Review: Crash Into You by Katie McGarry

Title: Crash Into You
Author: Katie McGarry {website}
Publication Date: November 2013
Publisher: Harlequin Teen
Series: Pushing the Limits {Book 3}
Source & Format: Library; hardcover
Links: GoodReads | Amazon | Barnes & Noble

The girl with straight As, designer clothes and the perfect life-that’s who people expect Rachel Young to be. So the private-school junior keeps secrets from her wealthy parents and overbearing brothers…and she’s just added two more to the list. One involves racing strangers down dark country roads in her Mustang GT. The other? Seventeen-year-old Isaiah Walker-a guy she has no business even talking to. But when the foster kid with the tattoos and intense gray eyes comes to her rescue, she can’t get him out of her mind. 

Isaiah has secrets, too. About where he lives, and how he really feels about Rachel. The last thing he needs is to get tangled up with a rich girl who wants to slum it on the south side for kicks-no matter how angelic she might look. 

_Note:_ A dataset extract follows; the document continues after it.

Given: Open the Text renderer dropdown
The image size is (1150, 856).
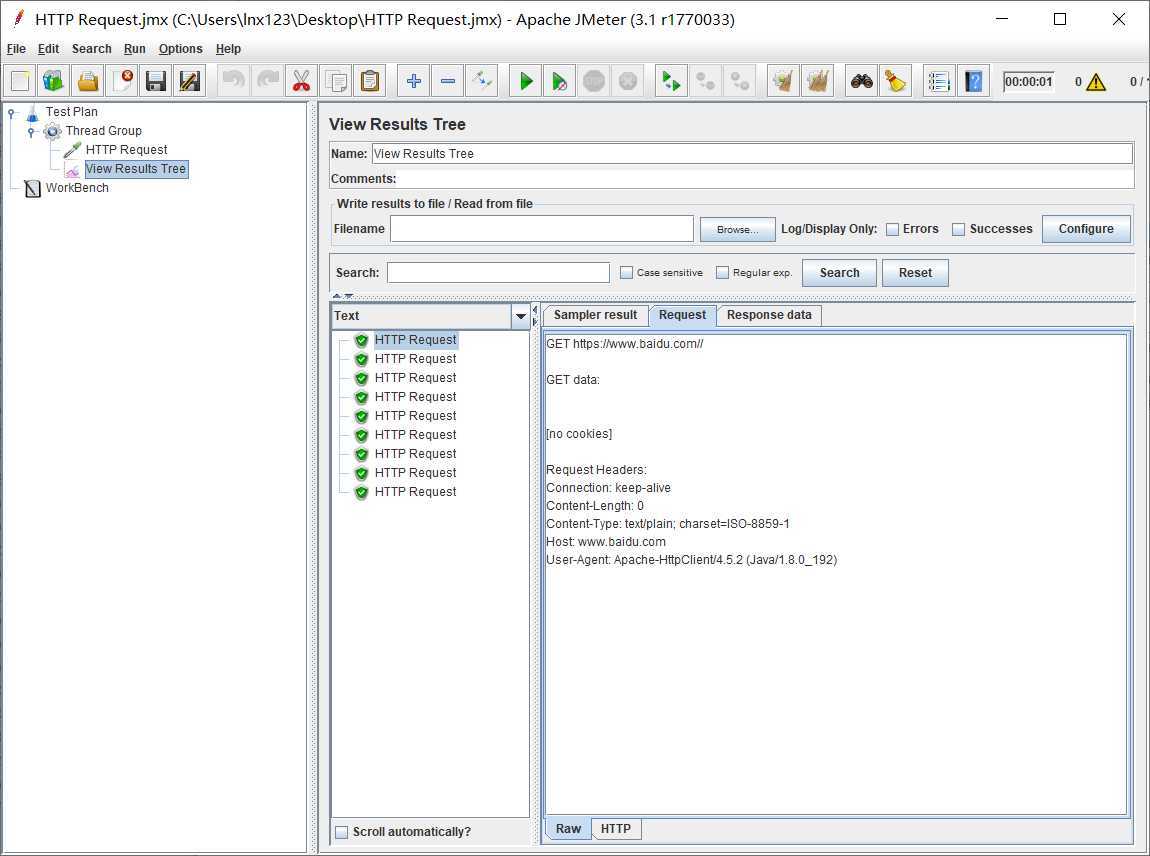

But when their shared love of street racing puts both their lives in jeopardy, they have six weeks to come up with a way out. Six weeks to discover just how far they’ll go to save each other.

It’s been a few days since I finished Crash Into You, and for my reviews, that’s a little strange. I usually sit down to write right after I finish my book notes. But there was something about Crash Into You that made me want to linger over it a bit. I have very strong, very mixed feelings about this entire novel.


For the most part, I felt that Rachel and Isaiah were well-developed. Both struggle with their identities and living up to expectations, a mark of teenage years. Rachel’s worst battles took the form of her (somewhat annoyingly) overbearing brothers and her parents. Unlike Isaiah, Rachel is actually completely in control of her life, despite her panic attacks. Isaiah, on the other hand, is a product of the system: his mother issues are exactly new, but they do paint an interesting character. I loved that McGarry switched between their narration, giving each a chance to show their motives behind the actions.

My only true disappointment with these characters is that it doesn’t feel that groundbreaking. I’ve read the good-girl-meets-bad-boy YA novel before. I’ve read the broken girl meets broken boy & they heal together novel before. As much as I wanted to adore this book, that nagging feeling wouldn’t let me alone. My complaints really lie with Rachel; she had the power to change all this & waiting for her to do it was agonizing. 


First, just to say, Eric is terrifying. I felt like Rachel, intruding accidentally into an underground world of drugs, gambling and cars. It was fascinating and a little scary all at the same time. I loved how the plot wasn’t built solely around Isaiah & Rachel’s romance; the foundation is actually laid on Eric and his evil plans. This gave the story a little more wiggle room to expand (slightly) into other genres. 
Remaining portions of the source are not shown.